Amid the churn and burn of biotech startups, one thing is constant: everyone needs to explain their science to investors. They have to do it quickly and in a way that doesn’t just blend into the background noise of pitch decks and diagrams.

Microverse Studios, helmed by Cameron Slayden, has positioned itself as a leader in providing life science companies with the communications tools that they need to do just that. At the ultra-exclusive JPM Healthcare conference in 2023, Microverse Studios’ clientele made up almost 10% of presenters.

Perhaps their popularity is because the animators at Microverse Studios have a strange and rare combination of skills and interests: they are award-winning filmmakers, but they also happen to be scientists. They’re a collection of men and women with a passion for creating beauty and crafting human experiences, and who have dedicated their careers to learning and communicating deep science. They work from home offices around the country, much more likely to see one another through a Zoom window than in person. In their off hours, if they aren’t snowboarding, practicing jiu jitsu, or running half-marathons, they spend their time tending to exotic gardens and growing giant pumpkins, or pursuing other obscure and creative hobbies.

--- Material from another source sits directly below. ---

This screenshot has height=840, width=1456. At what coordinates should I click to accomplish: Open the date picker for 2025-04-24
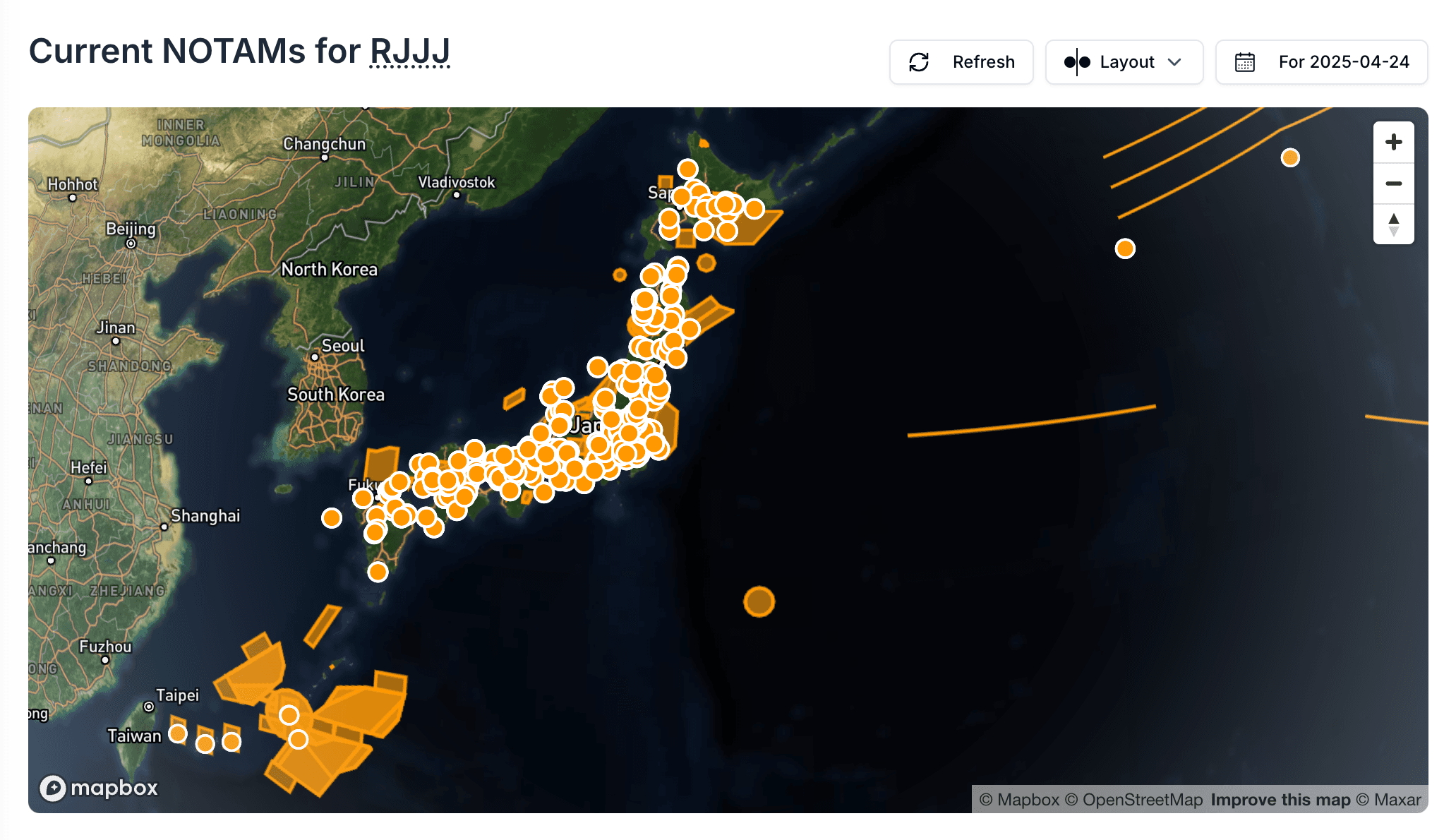pos(1321,62)
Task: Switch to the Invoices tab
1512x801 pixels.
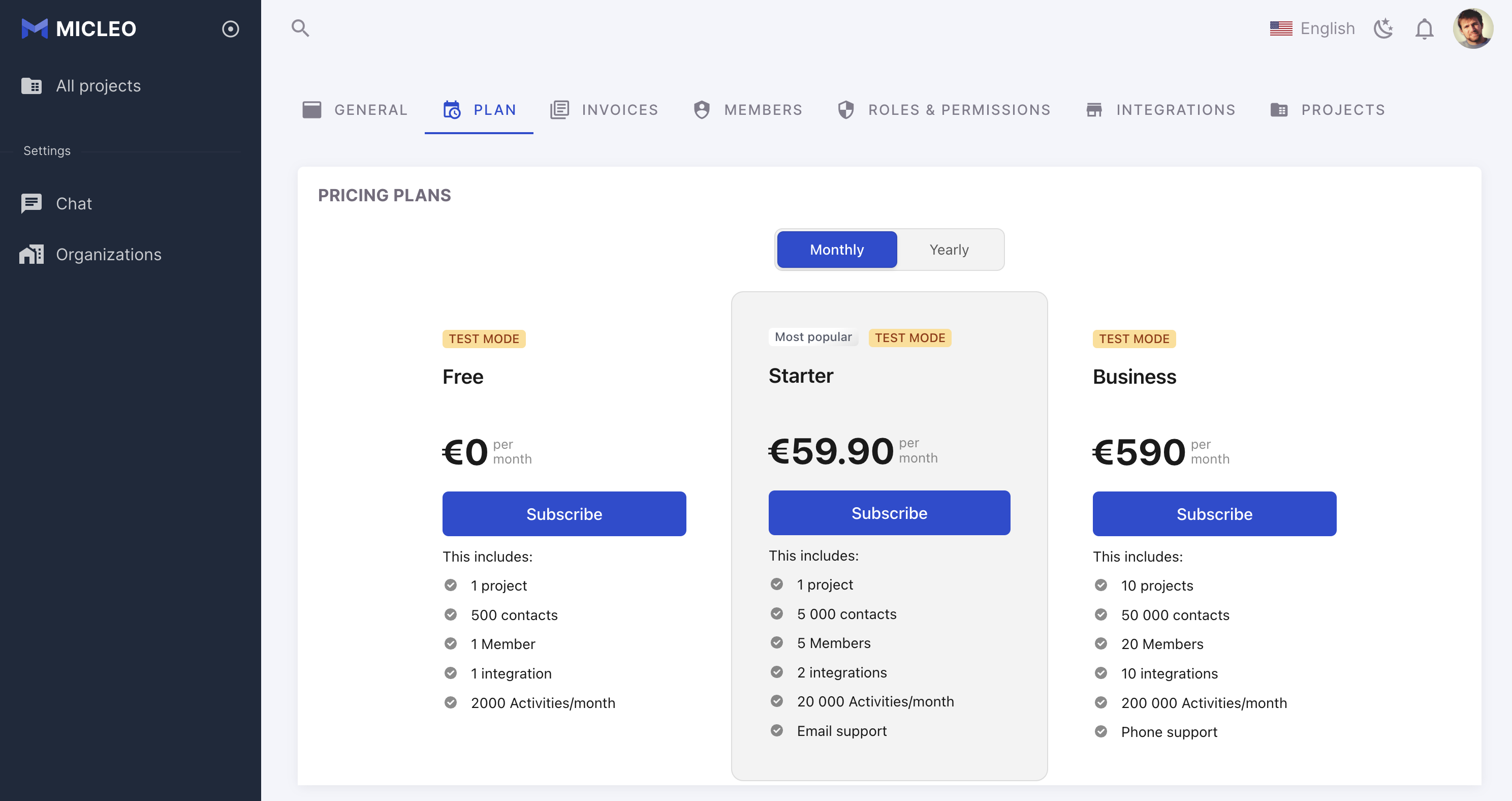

Thanks to their scientific backgrounds, every one of them also knows which direction DNA turns, how big a red blood cell is compared to a white blood cell, and where the glomerulus can be found (spoiler: it’s in the kidneys).

When asked how they got into this line of work, their answers vary. Some planned on a career in the arts and discovered that they loved science, and others had it the other way around. What’s consistent in their stories is that they each found the perfect balance of interests and skills in scientific animation, and they were in the right place at the right time to join Microverse Studios.

And it is the right time indeed– even with the biotech sector shrinking over the last two years, the life sciences business landscape has tripled in size since 2012 and remains on track to continue to grow far into the future. A pandora’s box has been opened in gene editing and RNA technologies. This, coupled with AI-assisted drug design and an ever-advancing understanding of the systems underlying disease and aging, is unlocking great leaps in medicine and biology-based technologies that have already begun to change our lives.

Take, for example, the Moderna and Pfizer BioNTech Covid-19 vaccines. Rather than inject dead or weakened viruses as all other vaccines have in the past, these therapies consisted of temporary molecular instructions to create parts of virus particles for the immune system to respond to. This kind of precision medicine has never happened in the history of humankind, and within a year of development it was brought to market, and it worked! More breakthroughs like this are coming, mark my words.

But for every blockbuster solution, there are dozens of other technologies that won’t develop fast enough to keep investor interest. Often, multiple startups chase the same technologies, and the questions then become not just which is the safer bet, but which is going to make a bigger splash. Investors don’t just want a sure thing. They want the next big thing.

Standing out is key for these companies to survive to the next phase until they are ultimately acquired or reach commercialization with their technologies. Luckily, they have a team of filmmakers and artists at their disposal to help them stand out among the crowd: the scientific creatives at Microverse Studios.